Kristina Johnson’s Commitment to Innovation
Inductee StoriesDate January 15, 2021
Est. Reading Time 4 mins
National Inventors Hall of Fame® (NIHF) Inductee Kristina Johnson’s work, developed with NIHF Inductee Gary Sharp, is part of the reason 3D movie technology, rear projection systems for televisions and digital mammograms exist.
She’s also helped develop technology to produce faster screenings for cervical cancer, and she is considered a pioneer in optoelectronic processing and color management systems.
Behind Johnson’s varied and successful career lies her unwavering motivation to inspire others and continuously help make the world a better place.
“There is nothing like coming up with something that will make people happy or live a better life, and you can do that as engineers and scientists,” Johnson remarked while speaking in honor of her 8th-grade primary science teacher Charles Bottinelli. “I believe all of us can be leaders.”
Early Life
Johnson was born in 1957 in St. Louis, Missouri and grew up in Denver, Colorado.
Her interest in both science and activism began in school, where she was president of the environmental club. Additionally, she won her city, state and placed 2nd in the international science fair.
Johnson also excelled in athletics. She played on the boy’s lacrosse team in high school and went on to found the women's club lacrosse team at Stanford University.
Johnson graduated with bachelor's and master's degrees in electrical engineering from Stanford University in 1981. And, despite receiving the devastating diagnosis of Hodgkin’s lymphoma at age 22, Johnson persisted and earned her Ph.D. at Stanford in 1984. She was awarded a NATO postdoctoral fellowship at Trinity College in Dublin, Ireland.
A History of Innovation
Johnson says she is “happiest when inventing.” A prolific inventor who holds more than 100 U.S. and international patents and patents pending, she has been widely recognized for her work in “smart pixel arrays,” which are applicable to a wide variety of uses in displays, pattern recognition and high-resolution sensors in cameras.
Johnson conducted much of her work on birefringent materials, which are materials whose refractive index depends on the polarization and propagation direction of light, in her time as a professor at the University of Colorado (CU). While at CU, she co-founded and served as the CEO of ColorLink, a company that commercialized her color polarizing technology. That company was eventually sold to RealD, which is responsible for the 3D technology used in hundreds of movies today, including “Avatar.”
She has received many accolades for her work, including the 2008 John Fritz Medal, which is considered the most prestigious award in engineering. Among other innovation greats who have received the award, like Thomas Edison and Alexander Graham Bell, was George Westinghouse — with whom Johnson’s grandfather worked as an engineer in the 1920s. Most recently, she won the inaugural Institute of Electrical and Electronics Engineers (IEEE) Mildred Dresselhaus Medal.

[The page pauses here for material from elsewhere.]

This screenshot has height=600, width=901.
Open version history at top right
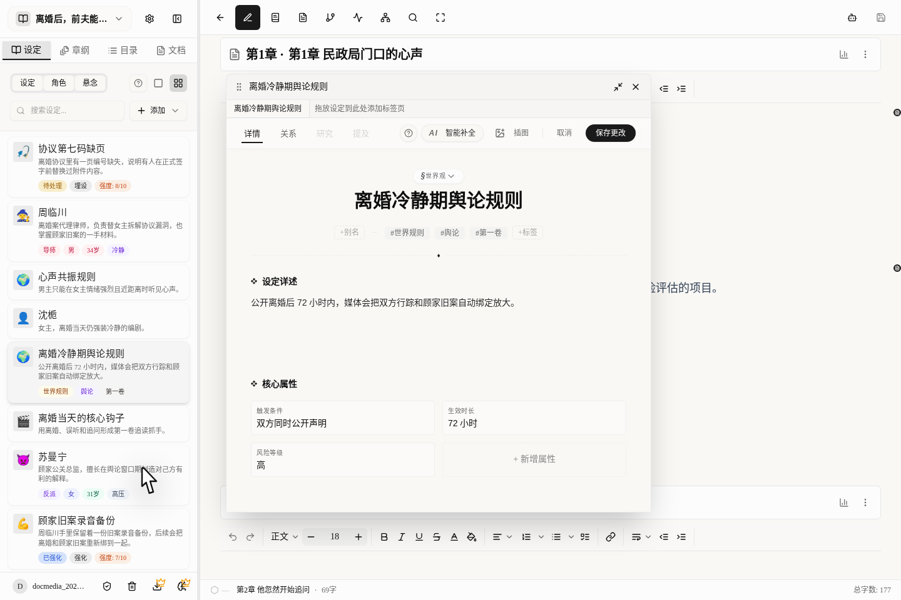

Johnson has sat on numerous boards and has co-founded several companies. In 2007, she was elected a fellow of SPIE, an international society of scientists and engineers working in optics and photonics.
A Champion for Education
Johnson’s time as an innovator has run parallel to her extensive career in education. In 1999, she became the dean of the school of engineering at Duke University. Then, in 2007, Johnson became the provost and senior vice president for academic affairs at Johns Hopkins University.
Johnson took a brief hiatus from her education positions from 2009 to 2010, when President Barack Obama appointed her to serve as the Under Secretary of Energy.
In 2017, Johnson became the 13th chancellor of SUNY. She then served as the 16th president of Ohio State University from 2020-23 and was the second woman in the university’s history to assume the title.
Throughout her career, Johnson has been a champion for women. The Women’s Sports Foundation, ESPNW and Women in Cable Telecommunications included her on the “40 Years of Title IX: 40 Women Who Have Made an Impact” list. But above all, Johnson has been a champion for innovation.
As she told a group of 350 middle school girls during a school assembly: “If you want to help people and change the world, stay in science and math. That will give you the tools in this ever-quantitative world to do this.”